• **Directions for this task**
Transcribe exactly the lines that fall between the one holding "The height and width of the screenshot is (962, 822)." and the one holding "Click the right", inclusive, from the entries below.

• **Records supplied**
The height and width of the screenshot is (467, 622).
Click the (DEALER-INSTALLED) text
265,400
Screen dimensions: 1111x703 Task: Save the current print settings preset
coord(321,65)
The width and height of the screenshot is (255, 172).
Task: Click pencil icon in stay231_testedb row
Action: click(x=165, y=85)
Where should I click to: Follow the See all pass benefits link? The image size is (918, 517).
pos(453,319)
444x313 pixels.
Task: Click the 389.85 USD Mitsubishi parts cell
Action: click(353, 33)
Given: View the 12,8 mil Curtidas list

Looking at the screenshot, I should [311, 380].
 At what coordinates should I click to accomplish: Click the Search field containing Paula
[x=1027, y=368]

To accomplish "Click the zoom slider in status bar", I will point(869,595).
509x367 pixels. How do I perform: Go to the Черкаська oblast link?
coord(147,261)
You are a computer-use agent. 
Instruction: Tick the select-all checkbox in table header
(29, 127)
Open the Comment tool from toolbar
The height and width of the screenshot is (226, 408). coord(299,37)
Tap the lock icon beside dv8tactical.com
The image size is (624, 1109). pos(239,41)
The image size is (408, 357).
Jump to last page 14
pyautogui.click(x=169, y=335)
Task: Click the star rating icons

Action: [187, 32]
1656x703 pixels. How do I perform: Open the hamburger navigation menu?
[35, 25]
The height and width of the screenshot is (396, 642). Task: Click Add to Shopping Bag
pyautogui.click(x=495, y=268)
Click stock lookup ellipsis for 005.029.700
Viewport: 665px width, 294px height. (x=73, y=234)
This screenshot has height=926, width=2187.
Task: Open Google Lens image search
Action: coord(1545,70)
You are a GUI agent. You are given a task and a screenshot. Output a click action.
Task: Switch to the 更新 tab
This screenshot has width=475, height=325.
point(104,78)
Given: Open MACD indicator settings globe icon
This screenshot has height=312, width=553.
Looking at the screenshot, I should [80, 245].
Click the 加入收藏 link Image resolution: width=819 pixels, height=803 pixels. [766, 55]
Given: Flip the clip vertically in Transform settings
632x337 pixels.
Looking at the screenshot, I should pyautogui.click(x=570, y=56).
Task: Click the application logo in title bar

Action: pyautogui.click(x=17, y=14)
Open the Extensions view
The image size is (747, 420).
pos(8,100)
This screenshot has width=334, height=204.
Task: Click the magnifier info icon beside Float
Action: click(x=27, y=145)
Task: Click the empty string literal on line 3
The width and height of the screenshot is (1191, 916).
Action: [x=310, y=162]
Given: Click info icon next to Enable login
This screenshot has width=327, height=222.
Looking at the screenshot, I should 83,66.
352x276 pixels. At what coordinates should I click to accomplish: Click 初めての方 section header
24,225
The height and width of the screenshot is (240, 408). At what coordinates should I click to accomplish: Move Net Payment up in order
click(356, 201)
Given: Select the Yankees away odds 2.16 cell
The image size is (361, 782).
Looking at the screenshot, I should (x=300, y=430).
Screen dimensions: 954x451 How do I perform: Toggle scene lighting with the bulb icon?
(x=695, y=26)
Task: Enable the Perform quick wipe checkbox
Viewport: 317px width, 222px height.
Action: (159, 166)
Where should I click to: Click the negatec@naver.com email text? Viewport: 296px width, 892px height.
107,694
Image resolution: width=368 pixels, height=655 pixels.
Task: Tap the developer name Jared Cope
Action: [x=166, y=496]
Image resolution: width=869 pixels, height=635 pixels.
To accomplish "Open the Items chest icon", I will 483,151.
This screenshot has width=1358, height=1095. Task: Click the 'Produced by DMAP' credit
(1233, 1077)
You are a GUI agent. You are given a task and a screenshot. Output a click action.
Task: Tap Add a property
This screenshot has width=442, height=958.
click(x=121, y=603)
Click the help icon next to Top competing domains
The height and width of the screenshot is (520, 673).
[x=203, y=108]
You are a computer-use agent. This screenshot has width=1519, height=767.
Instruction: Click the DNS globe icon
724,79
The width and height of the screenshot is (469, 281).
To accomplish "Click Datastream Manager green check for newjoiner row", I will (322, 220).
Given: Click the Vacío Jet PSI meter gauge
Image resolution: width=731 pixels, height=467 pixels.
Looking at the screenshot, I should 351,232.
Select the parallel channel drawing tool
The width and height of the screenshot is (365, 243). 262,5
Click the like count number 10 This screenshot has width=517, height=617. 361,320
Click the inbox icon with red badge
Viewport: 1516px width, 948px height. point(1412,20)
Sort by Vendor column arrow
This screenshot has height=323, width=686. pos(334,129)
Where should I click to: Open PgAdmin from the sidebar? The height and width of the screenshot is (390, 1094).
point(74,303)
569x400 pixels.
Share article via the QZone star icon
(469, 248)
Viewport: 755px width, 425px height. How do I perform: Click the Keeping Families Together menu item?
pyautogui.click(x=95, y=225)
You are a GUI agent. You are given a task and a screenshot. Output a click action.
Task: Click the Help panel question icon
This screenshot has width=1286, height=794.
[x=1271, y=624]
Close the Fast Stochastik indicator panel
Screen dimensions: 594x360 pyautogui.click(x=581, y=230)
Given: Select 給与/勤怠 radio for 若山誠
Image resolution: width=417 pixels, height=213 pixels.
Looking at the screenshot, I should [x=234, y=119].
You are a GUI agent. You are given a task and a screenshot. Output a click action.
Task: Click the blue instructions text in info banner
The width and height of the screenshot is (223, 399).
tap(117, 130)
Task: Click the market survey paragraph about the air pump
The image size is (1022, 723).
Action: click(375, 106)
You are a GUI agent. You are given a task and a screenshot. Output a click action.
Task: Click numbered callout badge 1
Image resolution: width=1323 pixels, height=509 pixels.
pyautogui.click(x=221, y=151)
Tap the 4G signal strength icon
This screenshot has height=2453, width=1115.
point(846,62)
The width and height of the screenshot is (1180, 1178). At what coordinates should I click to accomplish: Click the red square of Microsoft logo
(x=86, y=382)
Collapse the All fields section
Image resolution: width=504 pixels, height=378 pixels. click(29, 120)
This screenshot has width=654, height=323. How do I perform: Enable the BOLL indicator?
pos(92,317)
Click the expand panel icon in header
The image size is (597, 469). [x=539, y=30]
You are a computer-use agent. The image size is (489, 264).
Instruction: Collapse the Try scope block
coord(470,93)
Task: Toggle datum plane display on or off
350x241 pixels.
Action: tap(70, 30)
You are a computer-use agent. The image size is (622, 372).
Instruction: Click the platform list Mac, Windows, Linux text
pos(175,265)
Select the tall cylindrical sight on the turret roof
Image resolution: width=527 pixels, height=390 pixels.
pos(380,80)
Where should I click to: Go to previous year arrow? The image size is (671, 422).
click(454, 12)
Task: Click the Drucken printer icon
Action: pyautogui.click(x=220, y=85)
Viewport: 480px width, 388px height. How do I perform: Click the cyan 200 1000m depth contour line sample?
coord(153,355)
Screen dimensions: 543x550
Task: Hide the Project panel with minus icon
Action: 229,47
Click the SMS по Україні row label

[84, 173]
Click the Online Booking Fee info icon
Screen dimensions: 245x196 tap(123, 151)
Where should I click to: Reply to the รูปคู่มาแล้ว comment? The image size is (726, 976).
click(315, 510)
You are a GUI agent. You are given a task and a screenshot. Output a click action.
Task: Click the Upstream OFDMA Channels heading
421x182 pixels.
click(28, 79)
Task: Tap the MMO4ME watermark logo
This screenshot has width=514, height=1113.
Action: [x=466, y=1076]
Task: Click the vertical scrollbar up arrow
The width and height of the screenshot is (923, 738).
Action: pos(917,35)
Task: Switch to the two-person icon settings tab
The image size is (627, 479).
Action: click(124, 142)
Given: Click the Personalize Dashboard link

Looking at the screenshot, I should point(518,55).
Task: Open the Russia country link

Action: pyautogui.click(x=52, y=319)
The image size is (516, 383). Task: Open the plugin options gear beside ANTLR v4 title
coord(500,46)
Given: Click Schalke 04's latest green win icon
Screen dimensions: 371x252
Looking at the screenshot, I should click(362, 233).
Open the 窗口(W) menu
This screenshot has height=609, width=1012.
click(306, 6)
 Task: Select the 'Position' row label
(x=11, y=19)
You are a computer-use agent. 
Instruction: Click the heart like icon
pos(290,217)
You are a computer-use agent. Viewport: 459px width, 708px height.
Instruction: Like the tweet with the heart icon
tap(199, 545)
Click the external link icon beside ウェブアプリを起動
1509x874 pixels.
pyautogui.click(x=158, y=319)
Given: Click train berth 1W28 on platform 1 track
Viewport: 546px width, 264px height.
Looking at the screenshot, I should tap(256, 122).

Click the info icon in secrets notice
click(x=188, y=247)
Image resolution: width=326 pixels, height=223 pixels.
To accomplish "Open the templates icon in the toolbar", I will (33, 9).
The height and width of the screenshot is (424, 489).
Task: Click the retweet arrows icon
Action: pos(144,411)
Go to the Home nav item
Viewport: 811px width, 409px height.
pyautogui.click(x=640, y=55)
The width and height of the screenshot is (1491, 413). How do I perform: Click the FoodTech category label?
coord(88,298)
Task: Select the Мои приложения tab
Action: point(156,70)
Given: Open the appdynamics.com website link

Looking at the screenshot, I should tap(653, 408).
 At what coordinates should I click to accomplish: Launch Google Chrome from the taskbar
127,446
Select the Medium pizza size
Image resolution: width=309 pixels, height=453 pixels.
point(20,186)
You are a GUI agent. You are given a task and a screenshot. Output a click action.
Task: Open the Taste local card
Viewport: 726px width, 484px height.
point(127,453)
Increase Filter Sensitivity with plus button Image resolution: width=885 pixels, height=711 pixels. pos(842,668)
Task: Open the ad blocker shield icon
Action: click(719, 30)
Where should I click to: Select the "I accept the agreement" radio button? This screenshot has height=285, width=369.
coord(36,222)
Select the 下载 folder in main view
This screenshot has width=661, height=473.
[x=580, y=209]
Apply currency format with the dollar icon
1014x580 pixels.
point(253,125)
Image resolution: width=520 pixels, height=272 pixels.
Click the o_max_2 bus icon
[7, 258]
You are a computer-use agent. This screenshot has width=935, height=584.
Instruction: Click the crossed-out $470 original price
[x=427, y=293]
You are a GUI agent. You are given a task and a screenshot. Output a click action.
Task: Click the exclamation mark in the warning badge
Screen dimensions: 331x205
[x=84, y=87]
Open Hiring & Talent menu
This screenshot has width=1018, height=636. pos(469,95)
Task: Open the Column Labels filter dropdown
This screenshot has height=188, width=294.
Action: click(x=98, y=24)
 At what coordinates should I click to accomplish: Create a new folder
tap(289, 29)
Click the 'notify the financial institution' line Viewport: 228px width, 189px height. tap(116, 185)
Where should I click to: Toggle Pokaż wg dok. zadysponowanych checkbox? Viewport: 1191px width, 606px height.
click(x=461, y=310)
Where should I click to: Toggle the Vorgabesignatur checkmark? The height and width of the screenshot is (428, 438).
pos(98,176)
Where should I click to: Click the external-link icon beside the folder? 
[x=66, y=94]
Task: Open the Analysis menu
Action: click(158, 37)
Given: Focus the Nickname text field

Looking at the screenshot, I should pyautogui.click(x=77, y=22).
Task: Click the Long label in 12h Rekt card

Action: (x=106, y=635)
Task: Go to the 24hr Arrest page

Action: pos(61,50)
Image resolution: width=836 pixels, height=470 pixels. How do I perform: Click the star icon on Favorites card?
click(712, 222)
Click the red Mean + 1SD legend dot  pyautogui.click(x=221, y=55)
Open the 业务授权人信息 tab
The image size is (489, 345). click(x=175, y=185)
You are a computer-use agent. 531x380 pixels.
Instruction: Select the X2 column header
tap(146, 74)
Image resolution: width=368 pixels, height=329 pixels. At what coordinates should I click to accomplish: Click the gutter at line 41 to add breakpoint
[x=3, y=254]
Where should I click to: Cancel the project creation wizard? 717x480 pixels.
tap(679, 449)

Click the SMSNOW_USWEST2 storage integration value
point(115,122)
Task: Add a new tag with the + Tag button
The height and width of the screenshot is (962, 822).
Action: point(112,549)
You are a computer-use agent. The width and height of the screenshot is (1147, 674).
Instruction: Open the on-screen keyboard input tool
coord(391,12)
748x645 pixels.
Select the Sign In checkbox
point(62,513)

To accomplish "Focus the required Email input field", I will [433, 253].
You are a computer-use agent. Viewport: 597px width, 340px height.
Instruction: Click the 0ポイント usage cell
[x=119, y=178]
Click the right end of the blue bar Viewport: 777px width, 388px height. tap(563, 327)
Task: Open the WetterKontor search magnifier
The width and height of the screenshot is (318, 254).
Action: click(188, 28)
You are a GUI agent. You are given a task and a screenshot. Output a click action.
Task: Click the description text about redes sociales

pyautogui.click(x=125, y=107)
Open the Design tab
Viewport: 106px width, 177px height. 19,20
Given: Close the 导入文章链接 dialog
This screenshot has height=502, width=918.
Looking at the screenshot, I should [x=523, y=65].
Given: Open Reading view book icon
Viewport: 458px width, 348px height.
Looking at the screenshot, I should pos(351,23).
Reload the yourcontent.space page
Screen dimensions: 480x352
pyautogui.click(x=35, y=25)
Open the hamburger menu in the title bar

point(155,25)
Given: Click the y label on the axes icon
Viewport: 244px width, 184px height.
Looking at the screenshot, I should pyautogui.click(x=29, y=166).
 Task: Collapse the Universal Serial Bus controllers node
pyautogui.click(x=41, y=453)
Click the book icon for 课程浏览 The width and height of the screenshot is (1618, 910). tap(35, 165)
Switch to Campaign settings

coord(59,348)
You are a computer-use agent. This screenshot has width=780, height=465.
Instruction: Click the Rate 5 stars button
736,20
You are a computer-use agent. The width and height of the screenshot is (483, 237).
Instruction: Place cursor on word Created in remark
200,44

• **Solution for this exercise**
The height and width of the screenshot is (962, 822).
Action: point(112,549)
You are a computer-use agent. The width and height of the screenshot is (1147, 674).
Instruction: Open the on-screen keyboard input tool
coord(391,12)
748x645 pixels.
Select the Sign In checkbox
point(62,513)

To accomplish "Focus the required Email input field", I will [433, 253].
You are a computer-use agent. Viewport: 597px width, 340px height.
Instruction: Click the 0ポイント usage cell
[x=119, y=178]
Click the right end of the blue bar Viewport: 777px width, 388px height. tap(563, 327)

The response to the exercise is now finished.